EXERCISE PROMPT
Work out how many lines in the entries below include the word "computer". Give nothing but the number.

EXERCISE INPUT

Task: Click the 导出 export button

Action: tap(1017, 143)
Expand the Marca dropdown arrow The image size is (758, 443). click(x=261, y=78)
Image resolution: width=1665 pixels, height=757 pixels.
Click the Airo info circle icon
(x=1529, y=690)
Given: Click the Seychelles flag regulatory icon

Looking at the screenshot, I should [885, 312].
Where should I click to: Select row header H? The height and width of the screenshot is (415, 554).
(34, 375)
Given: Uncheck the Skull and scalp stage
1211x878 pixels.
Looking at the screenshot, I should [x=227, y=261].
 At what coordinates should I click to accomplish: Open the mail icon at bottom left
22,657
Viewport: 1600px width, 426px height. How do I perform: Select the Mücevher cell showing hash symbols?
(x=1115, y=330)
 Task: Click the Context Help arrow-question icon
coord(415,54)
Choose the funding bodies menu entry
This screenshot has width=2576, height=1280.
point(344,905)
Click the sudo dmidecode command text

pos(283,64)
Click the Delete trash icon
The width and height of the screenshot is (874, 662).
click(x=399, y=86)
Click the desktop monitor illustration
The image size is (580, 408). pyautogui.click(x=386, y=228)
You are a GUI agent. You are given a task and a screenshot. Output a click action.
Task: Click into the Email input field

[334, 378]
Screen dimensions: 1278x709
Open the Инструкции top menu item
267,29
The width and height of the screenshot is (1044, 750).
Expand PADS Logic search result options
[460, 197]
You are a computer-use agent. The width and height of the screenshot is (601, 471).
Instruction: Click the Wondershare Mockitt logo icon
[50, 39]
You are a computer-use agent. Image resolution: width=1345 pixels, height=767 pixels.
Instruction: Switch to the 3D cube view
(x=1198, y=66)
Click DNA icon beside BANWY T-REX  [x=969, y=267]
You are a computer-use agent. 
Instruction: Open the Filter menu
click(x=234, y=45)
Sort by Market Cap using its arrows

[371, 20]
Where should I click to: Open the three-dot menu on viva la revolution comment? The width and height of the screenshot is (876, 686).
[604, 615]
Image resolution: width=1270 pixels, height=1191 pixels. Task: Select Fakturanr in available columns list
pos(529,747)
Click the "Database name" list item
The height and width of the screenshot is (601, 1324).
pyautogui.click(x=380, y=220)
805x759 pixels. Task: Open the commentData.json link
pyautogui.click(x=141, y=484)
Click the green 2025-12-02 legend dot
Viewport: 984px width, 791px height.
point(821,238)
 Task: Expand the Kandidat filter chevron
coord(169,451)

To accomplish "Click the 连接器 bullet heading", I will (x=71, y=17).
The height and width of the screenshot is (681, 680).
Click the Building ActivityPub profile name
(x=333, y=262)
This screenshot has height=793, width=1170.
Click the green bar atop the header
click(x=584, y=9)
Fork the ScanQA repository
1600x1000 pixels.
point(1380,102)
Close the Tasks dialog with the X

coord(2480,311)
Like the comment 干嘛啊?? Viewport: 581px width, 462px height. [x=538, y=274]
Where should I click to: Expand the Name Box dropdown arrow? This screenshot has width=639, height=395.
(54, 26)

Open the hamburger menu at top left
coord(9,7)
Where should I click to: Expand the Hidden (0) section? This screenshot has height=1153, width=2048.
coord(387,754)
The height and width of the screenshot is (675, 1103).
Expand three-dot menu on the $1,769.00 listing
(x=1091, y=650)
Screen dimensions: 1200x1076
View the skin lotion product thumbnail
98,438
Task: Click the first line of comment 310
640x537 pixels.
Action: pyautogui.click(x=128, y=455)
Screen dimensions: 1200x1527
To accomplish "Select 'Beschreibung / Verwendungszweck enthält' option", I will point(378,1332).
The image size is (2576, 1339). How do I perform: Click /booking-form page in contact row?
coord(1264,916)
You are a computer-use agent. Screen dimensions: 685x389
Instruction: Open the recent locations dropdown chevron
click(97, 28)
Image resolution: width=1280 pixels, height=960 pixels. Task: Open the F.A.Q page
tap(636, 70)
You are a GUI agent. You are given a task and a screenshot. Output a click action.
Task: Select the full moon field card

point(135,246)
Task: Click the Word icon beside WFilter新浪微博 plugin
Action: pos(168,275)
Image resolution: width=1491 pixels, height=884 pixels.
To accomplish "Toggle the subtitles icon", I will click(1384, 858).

SOLUTION
4